How to complete this task: In the material below, which lines hold the word "logo"? Pick each one out.

Materials provided:
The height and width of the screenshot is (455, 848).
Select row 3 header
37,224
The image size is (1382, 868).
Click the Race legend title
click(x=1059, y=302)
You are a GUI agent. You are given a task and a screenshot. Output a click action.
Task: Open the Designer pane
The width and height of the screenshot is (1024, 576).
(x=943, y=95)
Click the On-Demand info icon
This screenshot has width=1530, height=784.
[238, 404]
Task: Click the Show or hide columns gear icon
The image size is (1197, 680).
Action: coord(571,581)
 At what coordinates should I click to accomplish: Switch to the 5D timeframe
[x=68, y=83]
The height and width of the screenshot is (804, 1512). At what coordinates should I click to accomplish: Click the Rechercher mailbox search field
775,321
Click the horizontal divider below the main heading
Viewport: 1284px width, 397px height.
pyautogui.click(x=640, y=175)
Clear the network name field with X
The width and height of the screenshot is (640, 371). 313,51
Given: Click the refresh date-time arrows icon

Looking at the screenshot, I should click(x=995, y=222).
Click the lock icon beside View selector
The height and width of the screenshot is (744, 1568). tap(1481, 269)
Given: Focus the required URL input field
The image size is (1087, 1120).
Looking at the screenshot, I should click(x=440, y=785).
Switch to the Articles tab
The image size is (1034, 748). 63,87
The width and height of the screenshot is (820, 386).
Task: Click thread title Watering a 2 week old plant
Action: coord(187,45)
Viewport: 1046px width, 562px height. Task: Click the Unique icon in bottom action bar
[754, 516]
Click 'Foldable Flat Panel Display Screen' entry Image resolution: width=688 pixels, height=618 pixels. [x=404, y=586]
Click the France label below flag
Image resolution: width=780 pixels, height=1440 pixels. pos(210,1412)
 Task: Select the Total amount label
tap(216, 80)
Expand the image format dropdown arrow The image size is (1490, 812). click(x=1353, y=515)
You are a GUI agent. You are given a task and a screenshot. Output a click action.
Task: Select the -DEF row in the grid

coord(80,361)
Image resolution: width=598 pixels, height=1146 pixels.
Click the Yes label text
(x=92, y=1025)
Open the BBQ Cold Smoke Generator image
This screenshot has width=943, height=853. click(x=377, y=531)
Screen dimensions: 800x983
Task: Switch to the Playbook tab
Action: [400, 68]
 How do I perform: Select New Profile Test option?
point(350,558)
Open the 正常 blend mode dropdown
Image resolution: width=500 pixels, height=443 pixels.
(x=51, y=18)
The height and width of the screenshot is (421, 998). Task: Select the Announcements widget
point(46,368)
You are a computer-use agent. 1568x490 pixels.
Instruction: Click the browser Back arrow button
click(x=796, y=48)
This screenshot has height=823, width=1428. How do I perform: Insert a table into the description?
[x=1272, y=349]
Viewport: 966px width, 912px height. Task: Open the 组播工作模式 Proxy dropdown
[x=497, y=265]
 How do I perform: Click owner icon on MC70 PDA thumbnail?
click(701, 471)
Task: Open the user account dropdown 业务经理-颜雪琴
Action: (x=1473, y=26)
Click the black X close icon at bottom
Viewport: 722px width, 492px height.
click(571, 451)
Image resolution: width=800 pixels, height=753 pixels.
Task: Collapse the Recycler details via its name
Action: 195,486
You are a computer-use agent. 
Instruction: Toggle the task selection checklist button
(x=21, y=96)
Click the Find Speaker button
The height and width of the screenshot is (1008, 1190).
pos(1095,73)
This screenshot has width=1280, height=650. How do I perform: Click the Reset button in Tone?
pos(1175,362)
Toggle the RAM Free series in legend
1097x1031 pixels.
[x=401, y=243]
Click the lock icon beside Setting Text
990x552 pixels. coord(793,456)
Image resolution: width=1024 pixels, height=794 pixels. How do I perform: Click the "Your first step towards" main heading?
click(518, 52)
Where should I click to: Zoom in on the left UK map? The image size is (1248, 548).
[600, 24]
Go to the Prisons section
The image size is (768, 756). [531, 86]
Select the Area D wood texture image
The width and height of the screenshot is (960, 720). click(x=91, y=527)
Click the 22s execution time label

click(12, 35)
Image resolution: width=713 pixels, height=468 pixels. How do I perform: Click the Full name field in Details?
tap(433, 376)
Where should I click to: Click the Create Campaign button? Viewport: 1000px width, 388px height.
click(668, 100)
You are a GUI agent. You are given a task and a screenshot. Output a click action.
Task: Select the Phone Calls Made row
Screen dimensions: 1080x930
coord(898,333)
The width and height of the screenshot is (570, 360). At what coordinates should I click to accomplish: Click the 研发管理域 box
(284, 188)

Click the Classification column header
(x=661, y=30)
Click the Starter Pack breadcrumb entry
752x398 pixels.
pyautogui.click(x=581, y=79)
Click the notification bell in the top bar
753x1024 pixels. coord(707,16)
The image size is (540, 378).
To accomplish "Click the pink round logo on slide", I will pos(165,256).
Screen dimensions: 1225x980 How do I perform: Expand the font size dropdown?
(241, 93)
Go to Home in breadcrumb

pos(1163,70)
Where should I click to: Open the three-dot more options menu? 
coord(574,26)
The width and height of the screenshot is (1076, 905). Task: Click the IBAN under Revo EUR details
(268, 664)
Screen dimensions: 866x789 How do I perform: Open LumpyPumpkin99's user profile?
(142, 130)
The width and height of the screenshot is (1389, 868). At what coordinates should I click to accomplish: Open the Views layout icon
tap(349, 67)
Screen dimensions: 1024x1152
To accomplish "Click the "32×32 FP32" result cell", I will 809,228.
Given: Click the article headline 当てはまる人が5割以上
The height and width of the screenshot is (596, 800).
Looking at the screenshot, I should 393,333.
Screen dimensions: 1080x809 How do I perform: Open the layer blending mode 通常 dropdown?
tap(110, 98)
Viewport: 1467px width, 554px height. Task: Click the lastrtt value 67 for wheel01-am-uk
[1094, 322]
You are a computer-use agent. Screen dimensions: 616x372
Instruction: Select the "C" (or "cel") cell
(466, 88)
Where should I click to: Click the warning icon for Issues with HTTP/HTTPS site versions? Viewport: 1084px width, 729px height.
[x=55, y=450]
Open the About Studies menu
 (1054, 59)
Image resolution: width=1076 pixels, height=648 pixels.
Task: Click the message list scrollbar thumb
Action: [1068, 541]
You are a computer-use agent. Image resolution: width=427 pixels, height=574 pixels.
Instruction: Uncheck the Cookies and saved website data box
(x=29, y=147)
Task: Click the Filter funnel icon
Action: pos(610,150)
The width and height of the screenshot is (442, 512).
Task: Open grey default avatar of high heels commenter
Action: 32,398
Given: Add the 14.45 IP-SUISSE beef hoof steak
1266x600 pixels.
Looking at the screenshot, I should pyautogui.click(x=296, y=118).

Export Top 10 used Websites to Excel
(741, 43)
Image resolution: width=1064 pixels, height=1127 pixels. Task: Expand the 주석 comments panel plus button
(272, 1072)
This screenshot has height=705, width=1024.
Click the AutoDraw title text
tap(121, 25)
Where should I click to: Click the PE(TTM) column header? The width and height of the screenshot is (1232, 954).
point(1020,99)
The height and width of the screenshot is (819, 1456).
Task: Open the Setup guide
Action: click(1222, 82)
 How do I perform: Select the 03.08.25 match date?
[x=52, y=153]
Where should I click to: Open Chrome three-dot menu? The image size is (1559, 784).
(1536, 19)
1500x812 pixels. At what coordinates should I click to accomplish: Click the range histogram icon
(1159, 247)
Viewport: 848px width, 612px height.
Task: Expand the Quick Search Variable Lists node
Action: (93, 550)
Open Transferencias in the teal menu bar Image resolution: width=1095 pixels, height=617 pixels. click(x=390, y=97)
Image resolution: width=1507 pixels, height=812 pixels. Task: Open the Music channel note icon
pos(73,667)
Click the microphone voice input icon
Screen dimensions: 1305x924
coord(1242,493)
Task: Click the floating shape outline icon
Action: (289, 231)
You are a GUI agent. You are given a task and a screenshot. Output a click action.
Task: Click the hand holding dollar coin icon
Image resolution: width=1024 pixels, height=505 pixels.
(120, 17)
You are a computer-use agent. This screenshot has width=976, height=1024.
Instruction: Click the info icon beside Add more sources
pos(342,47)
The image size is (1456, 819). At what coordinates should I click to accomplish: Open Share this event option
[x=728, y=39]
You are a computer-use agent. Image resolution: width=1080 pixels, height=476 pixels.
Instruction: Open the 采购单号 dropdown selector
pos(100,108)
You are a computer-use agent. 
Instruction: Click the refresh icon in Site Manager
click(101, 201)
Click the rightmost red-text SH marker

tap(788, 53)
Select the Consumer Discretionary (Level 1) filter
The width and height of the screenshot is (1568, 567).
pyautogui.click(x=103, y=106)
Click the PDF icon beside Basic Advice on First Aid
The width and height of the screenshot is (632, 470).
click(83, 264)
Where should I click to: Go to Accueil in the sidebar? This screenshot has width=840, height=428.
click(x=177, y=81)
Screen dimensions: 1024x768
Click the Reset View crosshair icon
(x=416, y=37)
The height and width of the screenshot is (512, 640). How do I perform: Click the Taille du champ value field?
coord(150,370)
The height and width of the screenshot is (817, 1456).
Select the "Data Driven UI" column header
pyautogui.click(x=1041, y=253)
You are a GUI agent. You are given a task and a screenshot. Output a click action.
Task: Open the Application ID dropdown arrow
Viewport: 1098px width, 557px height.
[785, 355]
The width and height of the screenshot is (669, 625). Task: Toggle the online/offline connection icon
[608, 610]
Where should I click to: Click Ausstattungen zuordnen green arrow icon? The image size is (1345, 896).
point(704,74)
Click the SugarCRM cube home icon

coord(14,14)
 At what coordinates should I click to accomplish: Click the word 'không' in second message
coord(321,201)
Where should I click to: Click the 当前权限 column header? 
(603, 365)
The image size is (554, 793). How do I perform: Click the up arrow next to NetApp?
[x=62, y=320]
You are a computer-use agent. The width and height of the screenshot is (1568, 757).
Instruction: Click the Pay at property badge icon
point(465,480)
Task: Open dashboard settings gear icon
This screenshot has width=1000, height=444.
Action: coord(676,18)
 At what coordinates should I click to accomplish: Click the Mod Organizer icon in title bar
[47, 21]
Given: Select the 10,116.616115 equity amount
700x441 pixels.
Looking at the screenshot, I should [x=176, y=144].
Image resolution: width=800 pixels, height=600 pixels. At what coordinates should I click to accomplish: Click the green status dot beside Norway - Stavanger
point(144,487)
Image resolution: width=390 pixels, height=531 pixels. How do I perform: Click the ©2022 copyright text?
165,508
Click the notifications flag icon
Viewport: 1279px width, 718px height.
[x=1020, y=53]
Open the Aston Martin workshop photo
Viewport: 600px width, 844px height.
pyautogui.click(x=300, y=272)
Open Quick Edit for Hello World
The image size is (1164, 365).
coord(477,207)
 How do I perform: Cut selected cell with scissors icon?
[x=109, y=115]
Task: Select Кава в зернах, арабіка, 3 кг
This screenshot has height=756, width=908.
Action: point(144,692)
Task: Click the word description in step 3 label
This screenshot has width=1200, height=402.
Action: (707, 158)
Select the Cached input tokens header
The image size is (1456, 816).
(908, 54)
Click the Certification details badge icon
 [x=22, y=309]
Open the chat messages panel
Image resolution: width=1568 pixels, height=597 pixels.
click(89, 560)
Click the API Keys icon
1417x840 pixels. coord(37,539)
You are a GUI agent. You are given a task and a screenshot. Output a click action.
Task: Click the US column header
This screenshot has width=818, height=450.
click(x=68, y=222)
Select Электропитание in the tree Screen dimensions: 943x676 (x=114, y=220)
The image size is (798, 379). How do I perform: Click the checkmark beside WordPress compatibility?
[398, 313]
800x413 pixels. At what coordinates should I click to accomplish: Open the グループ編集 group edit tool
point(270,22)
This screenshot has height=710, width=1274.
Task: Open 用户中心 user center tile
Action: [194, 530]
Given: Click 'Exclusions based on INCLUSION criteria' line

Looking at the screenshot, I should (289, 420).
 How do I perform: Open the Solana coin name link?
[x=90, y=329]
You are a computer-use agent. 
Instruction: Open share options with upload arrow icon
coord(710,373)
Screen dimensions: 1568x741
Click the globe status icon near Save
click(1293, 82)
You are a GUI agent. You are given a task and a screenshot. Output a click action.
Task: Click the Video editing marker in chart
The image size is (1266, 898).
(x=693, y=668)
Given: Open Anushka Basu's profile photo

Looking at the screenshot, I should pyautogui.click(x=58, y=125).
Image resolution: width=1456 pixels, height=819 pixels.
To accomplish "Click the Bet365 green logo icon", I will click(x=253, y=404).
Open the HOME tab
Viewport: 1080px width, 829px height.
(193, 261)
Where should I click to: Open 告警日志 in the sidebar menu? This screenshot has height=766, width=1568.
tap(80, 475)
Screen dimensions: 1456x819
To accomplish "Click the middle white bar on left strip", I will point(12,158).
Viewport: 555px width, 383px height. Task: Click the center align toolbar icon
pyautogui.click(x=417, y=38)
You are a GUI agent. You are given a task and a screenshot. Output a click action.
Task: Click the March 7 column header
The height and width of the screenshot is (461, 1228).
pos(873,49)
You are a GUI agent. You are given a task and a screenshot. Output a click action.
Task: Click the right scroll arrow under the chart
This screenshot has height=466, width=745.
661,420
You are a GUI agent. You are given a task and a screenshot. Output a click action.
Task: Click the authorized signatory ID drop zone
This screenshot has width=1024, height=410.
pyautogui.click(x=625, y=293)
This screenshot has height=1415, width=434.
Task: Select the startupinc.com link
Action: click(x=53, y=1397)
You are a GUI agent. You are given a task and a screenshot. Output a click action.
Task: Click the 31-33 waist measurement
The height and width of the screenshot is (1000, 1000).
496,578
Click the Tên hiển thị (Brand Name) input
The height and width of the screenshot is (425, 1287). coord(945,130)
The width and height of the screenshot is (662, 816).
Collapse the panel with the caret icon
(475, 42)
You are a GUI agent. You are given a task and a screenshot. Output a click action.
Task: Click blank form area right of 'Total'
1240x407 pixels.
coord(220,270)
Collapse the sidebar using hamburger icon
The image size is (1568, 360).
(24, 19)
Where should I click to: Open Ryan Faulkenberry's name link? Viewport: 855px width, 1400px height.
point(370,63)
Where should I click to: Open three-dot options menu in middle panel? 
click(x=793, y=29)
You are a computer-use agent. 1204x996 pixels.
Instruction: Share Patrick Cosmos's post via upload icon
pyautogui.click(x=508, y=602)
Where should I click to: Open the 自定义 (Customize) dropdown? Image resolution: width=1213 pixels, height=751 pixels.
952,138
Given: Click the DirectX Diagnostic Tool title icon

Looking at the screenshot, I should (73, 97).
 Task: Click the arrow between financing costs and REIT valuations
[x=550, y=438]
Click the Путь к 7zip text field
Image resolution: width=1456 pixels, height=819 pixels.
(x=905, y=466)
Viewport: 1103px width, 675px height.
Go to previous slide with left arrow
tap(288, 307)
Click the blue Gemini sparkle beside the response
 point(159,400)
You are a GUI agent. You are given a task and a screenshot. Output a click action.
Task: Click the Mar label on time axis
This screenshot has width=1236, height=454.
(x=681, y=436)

Output for this task:
To accomplish "Click the pink round logo on slide", I will pos(165,256).
To accomplish "Click the Bet365 green logo icon", I will click(x=253, y=404).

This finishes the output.